As a conservative practitioner what might have been advantageous in this Grand Rounds single case study would have been to have information on the methods of rehabilitation prescribed, and the respective therapeutic time frames which yielded such a favourable outcome. A not uncommon conservative management dilemma is when, and how, to begin the rehabilitation after such a potentially life threatening upper cervical instability, with or without neurological signs, most often in the face of often profound soft tissue atrophy. A further consideration would be the patient’s vulnerable psychological state, having the supportive rigid collar removed after 16 weeks/112 days, must also be considered. Another consideration is the state of the underlying tissues and the hygiene aspects of constant rigid collar immobilisation.

In our experience, the use of the Upright MRI with cervical stress views, has been an invaluable post-traumatic method of enhancing assessment of the mechanics of the craniocervical junction and of the cervical spine structural function in post-cervical stabilisation cases [5]. A highly skilled specialist craniocervical radiologist is de rigueur in these cases.

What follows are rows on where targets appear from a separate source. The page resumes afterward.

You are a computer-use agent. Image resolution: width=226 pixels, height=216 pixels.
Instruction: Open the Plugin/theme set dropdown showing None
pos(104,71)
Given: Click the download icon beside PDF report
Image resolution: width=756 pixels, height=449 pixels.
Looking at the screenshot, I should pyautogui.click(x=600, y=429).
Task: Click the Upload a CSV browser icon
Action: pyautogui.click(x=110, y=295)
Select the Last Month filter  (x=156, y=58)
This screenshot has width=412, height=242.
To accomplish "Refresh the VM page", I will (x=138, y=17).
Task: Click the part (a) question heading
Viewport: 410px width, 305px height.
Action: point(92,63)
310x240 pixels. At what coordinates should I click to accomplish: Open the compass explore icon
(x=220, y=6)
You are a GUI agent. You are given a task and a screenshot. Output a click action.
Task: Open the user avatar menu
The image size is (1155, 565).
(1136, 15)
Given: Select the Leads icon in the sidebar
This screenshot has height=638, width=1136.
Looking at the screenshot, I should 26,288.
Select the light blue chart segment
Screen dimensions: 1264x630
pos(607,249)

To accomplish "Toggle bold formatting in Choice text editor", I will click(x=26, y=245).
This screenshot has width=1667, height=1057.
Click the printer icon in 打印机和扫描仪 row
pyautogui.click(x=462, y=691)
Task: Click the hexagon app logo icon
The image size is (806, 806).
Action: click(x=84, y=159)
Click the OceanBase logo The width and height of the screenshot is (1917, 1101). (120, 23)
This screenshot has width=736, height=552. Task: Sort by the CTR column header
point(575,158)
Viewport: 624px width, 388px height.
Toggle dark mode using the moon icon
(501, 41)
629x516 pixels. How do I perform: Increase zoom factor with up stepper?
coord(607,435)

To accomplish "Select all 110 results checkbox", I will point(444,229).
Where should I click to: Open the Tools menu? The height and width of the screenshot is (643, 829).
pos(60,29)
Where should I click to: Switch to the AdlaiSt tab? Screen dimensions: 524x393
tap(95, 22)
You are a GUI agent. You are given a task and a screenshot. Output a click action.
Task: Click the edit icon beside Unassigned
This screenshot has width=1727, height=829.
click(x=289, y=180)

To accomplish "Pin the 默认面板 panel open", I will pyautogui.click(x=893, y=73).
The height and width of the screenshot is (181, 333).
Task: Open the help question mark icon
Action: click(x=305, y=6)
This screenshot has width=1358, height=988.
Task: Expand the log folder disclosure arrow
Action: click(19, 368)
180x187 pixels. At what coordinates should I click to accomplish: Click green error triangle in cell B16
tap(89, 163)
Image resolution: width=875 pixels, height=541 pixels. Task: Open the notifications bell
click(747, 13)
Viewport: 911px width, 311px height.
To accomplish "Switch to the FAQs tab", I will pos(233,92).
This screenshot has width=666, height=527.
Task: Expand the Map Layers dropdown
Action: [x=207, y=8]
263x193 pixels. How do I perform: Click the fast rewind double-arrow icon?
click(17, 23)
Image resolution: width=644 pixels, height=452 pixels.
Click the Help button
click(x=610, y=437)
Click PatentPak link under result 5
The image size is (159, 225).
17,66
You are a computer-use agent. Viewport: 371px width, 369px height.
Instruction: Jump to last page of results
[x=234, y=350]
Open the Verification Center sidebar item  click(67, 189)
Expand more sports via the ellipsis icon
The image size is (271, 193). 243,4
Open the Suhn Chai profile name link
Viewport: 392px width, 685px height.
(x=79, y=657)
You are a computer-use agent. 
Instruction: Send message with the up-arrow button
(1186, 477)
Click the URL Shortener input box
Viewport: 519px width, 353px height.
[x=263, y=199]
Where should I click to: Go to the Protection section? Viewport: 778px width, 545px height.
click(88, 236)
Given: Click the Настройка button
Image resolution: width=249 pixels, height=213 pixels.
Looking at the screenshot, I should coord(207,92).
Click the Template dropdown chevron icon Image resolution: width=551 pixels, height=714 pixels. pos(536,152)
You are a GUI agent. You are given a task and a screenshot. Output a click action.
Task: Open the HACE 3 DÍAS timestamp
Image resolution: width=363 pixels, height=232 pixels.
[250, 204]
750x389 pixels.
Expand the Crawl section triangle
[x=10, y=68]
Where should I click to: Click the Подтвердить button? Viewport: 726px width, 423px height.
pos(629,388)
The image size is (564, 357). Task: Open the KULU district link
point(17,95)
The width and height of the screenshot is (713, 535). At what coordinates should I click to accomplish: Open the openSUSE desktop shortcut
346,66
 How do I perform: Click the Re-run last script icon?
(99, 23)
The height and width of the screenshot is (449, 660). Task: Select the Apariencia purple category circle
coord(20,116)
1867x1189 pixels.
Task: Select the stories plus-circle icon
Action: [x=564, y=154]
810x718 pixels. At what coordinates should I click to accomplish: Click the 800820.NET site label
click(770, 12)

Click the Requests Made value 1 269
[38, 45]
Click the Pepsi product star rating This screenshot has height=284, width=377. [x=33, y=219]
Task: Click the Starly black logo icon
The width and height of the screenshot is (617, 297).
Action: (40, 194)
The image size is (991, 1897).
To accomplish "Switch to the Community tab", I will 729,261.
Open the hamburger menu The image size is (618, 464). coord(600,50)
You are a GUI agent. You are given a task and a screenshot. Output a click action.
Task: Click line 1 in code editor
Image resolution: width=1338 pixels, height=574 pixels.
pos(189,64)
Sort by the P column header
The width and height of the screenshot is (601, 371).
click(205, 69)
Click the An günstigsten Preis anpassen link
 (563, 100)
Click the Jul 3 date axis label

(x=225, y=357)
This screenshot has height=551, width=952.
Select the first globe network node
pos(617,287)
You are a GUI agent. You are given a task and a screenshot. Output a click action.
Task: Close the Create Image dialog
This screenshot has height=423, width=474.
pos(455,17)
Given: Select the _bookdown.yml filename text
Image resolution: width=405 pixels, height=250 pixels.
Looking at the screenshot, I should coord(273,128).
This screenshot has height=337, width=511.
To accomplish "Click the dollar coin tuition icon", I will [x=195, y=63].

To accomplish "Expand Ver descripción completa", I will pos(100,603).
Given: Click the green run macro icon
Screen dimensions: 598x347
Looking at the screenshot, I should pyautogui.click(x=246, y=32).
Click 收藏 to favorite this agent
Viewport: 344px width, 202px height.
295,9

From the conservative practitioner’s viewpoint, whether the chosen cervical treatment is surgical or conservative, the long-term cervical rehabilitation should follow recognised norms: reduction of pain, addressing the soft tissue atrophy, particularly muscular, after several months of cervical spine immobility, restoration of a full range of cervical motion, correction of the sagittal imbalance, and where surgical reduction has been chosen, avoidance of adjacent segment degenerative changes when applicable.